> Task 1
Output the part of the heritage article that opens with the words containing "St Kitts and" and closes with "Basseterre, St Kitts.", copied exactly.
> Task 2
Decide whether each statement agrees with the heritage article, answering yes or no and quoting the deciding words exactly: (a) Fairview Great House lies three miles out of Basseterre; (b) the Fairview restoration will incorporate modern synthetic construction material; (c) Clayton Perkins first came for family holidays as a schoolboy in neighbouring Montserrat.

> Extract to read
■ ■ ■ ■

History in the remaking

St Kitts and Nevis are leading the way in not only preserving heritage sites, but also making them more productive. Simon Lee paid a visit

  • Wingfield Estate. Photograph courtesy the Estate Houses
  • The sugar cane windmill at Rawlins Plantation Inn, now the honeymoon suite. Fairview Estate. Photograph courtesy the Estate Houses
  • The Golden Rock Inn in Nevis. Photograph courtesy the Estate Houses
  • Fairview Estate. Photograph courtesy the Estate Houses

Clayton Perkins first came here for family holidays while still a schoolboy in neighbouring Montserrat. Now he moves nimbly, directing operations with a sense of urgency dictated by the deadline for completing the restoration of one of the region’s earliest examples of French Caribbean architecture: Fairview Great House, on the outskirts of Boyds Village, three miles out of Basseterre, St Kitts.

Perkins is a man possessed. His mandate is to restore Fairview “with meticulous care and attention to detail, as well as tremendous effort to minimise damage to the historic buildings…no modifications are being made to its former design…No modern synthetic construction material will be incorporated in this historic gem.”

■ ■ ■ ■

> Extracted data
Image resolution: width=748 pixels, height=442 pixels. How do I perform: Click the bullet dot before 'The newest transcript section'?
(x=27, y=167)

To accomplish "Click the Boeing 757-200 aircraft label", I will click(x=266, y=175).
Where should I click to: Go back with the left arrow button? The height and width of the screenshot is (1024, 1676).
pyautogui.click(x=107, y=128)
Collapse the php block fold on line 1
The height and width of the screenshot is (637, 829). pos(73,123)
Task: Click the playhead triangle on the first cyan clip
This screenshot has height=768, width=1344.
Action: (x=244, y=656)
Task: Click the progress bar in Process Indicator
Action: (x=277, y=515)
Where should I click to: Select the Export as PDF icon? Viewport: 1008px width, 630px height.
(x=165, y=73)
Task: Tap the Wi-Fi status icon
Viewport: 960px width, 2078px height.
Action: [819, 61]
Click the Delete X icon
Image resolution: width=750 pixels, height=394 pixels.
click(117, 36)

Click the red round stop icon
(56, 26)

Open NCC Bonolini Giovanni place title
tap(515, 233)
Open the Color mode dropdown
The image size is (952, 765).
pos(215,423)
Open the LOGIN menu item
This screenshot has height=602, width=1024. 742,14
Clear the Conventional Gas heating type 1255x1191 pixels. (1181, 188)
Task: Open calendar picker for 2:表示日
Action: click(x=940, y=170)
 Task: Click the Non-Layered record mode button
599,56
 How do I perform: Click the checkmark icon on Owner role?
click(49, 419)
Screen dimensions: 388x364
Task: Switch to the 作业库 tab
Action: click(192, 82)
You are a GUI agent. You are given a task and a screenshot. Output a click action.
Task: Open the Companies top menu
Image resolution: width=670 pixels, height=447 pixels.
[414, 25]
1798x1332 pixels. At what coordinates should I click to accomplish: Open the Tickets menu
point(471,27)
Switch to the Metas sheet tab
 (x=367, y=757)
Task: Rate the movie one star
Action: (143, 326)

■ ■ ■ ■

> Reply 1
St Kitts and Nevis are leading the way in not only preserving heritage sites, but also making them more productive. Simon Lee paid a visit

  • Wingfield Estate. Photograph courtesy the Estate Houses
  • The sugar cane windmill at Rawlins Plantation Inn, now the honeymoon suite. Fairview Estate. Photograph courtesy the Estate Houses
  • The Golden Rock Inn in Nevis. Photograph courtesy the Estate Houses
  • Fairview Estate. Photograph courtesy the Estate Houses

Clayton Perkins first came here for family holidays while still a schoolboy in neighbouring Montserrat. Now he moves nimbly, directing operations with a sense of urgency dictated by the deadline for completing the restoration of one of the region’s earliest examples of French Caribbean architecture: Fairview Great House, on the outskirts of Boyds Village, three miles out of Basseterre, St Kitts.

> Reply 2
(a) Yes: "three miles out of Basseterre, St Kitts."
(b) No: "No modern synthetic construction material will be incorporated in this historic gem."
(c) Yes: "Clayton Perkins first came here for family holidays while still a schoolboy in neighbouring Montserrat."